> **What is expected**: Count the lines in the records below that contain the string "width", and give only the number.

──────── Dataset ────────

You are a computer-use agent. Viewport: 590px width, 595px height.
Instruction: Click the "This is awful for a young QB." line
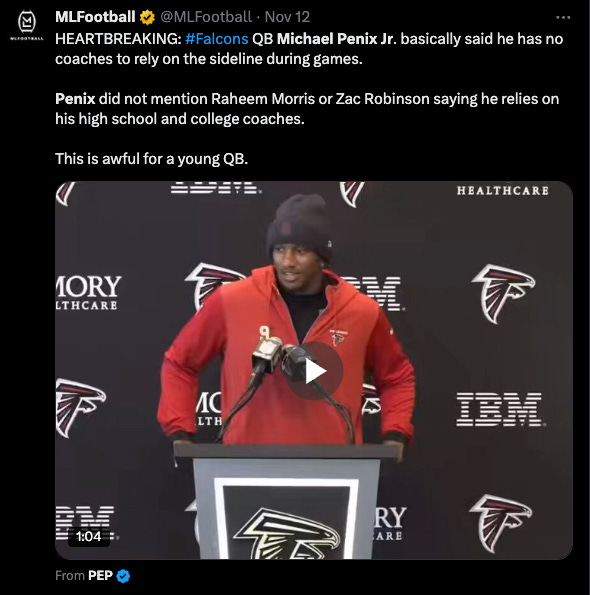[151, 159]
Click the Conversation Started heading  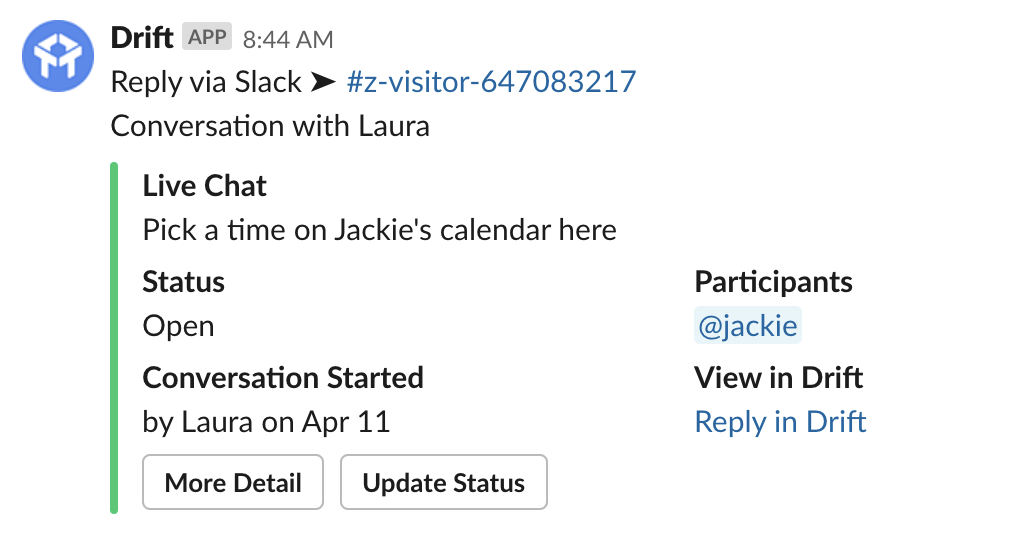[x=283, y=378]
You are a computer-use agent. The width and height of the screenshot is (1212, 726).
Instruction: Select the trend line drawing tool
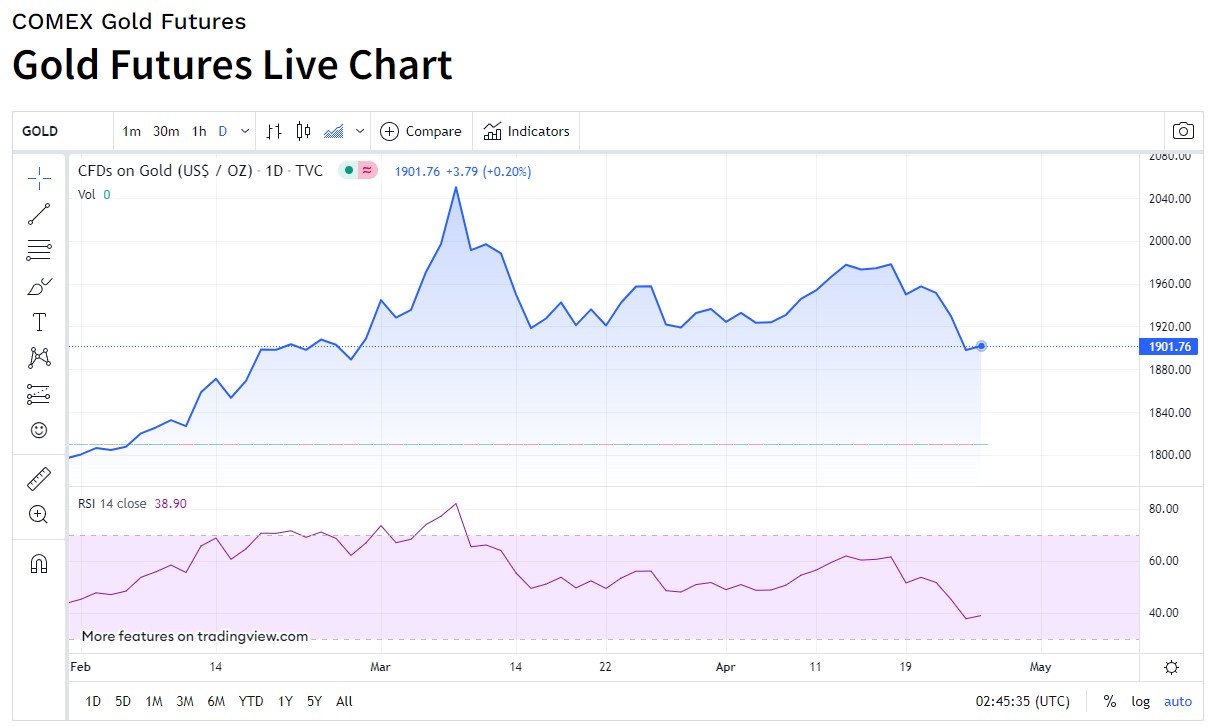click(x=39, y=213)
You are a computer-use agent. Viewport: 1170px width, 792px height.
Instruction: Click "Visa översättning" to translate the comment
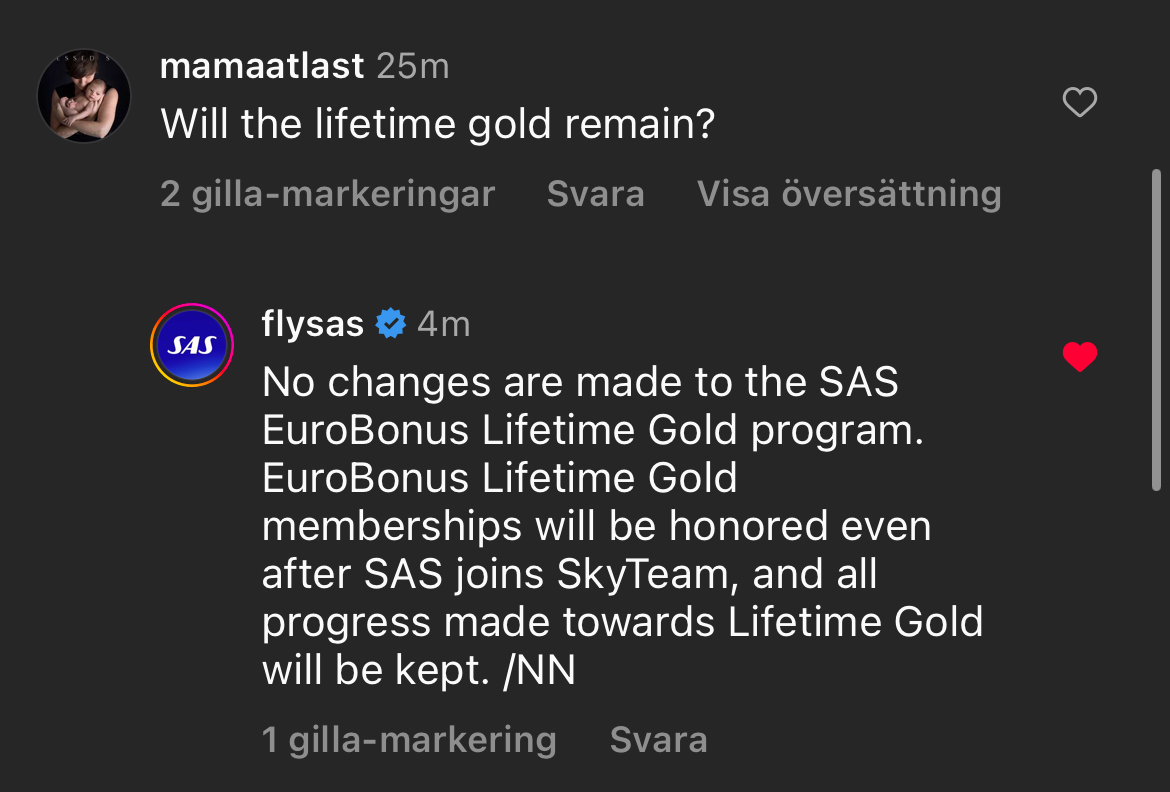point(848,193)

────────

> **Exercise answer**: 3